The purchase or acquisition of companies has become commonplace in in modern business practices. In such instances, the successor company must take certain measures to protect the immigration status of the predecessor company’s foreign national employees. Once a foreign national employee has an approved labor certification and I-140 immigrant petition, typically the employee may adjust status inside the United States so long as the job opportunity remains available. In the event of a successor company, this change in circumstances can affect the job opportunity such that a new labor certification may be required. Filing a new labor certification can cost a company thousands of dollars in legal fees and advertising costs, not to mention several months of time. However, if the appropriate steps are taken, filing a new labor certification may not be necessary.
Successor-in-interest companies may not need to file new labor certification for employees with approved labor certifications; however, a valid successor-in-interest relationship must exist.

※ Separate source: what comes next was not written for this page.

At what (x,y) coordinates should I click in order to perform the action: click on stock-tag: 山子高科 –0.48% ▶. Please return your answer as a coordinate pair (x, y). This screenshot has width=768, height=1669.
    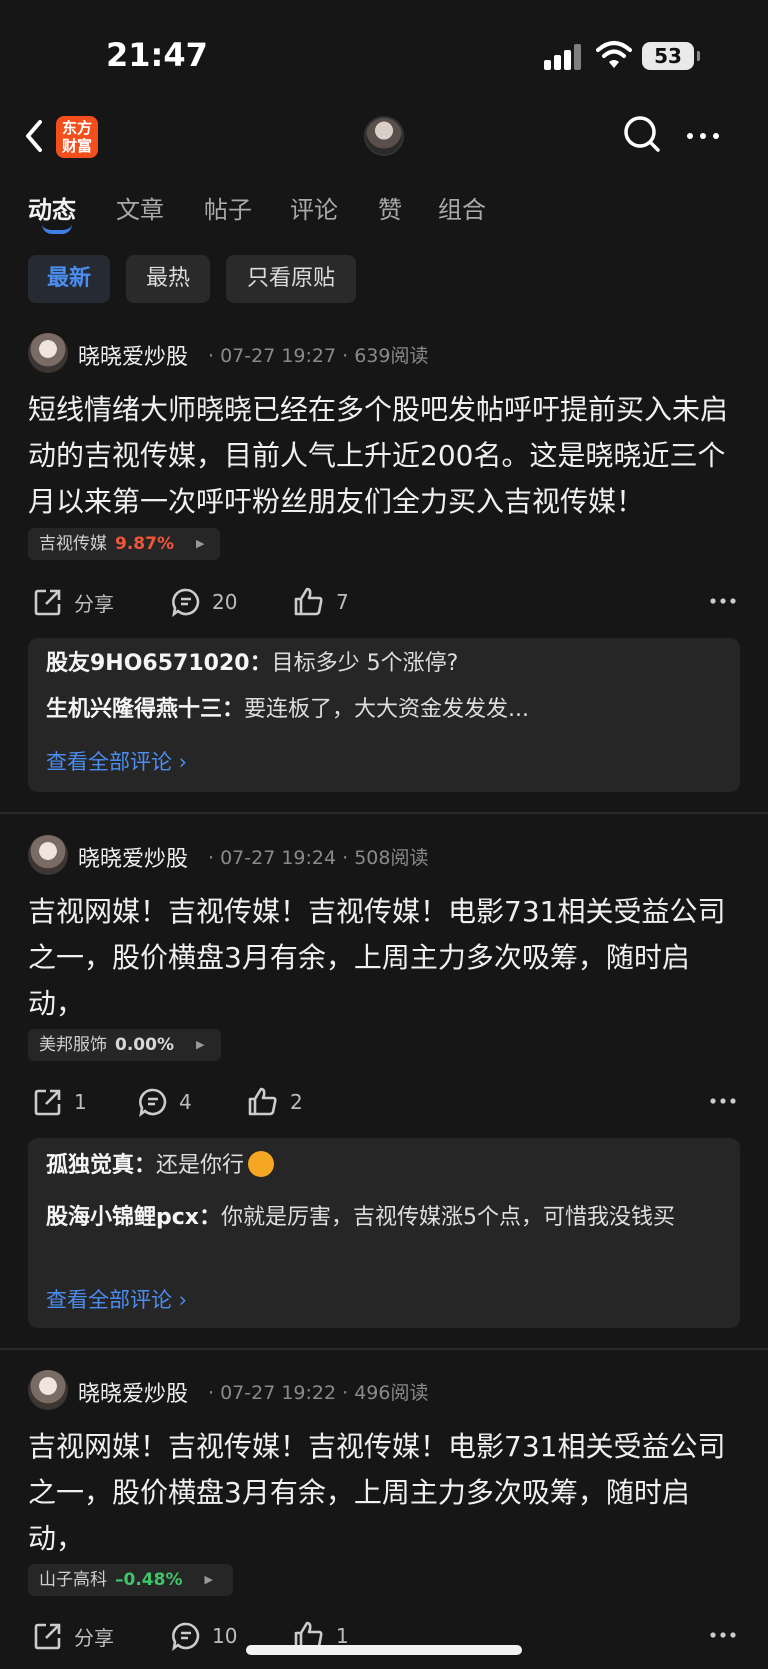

This can be established through fully describing and documenting the transfer and assumption of the ownership of the predecessor company by the successor company.
A new labor certification may not required so long as the following criteria are met:
- The job opportunity with the successor-in-interest company must be the same as the job opportunity original offered on the original labor certification. This requirement includes the job duties, job requirements, and wages (although there can be a wage increase due to the passage of time).
- The successor-in-interest company and the predecessor company must both be able to demonstrate the ability to pay the proffered wage from the priority date onward.
- The successor-in-interest company must demonstrate that it acquired the predecessor company’s essential rights and obligations necessary to carry on the business in the same manner. The successor-in-interest company must continue to operate the same type of business as the predecessor company.
- The original labor certification must be valid in the successor-in-interest company’s geographic area (MSA).
It is imperative that the purchase contract fully describe and document the transfer and assumption of ownership. A carefully crafted and well thought-out contract can save a company thousands of dollars in legal fees and filing fees, as well as significant amounts of time and headache.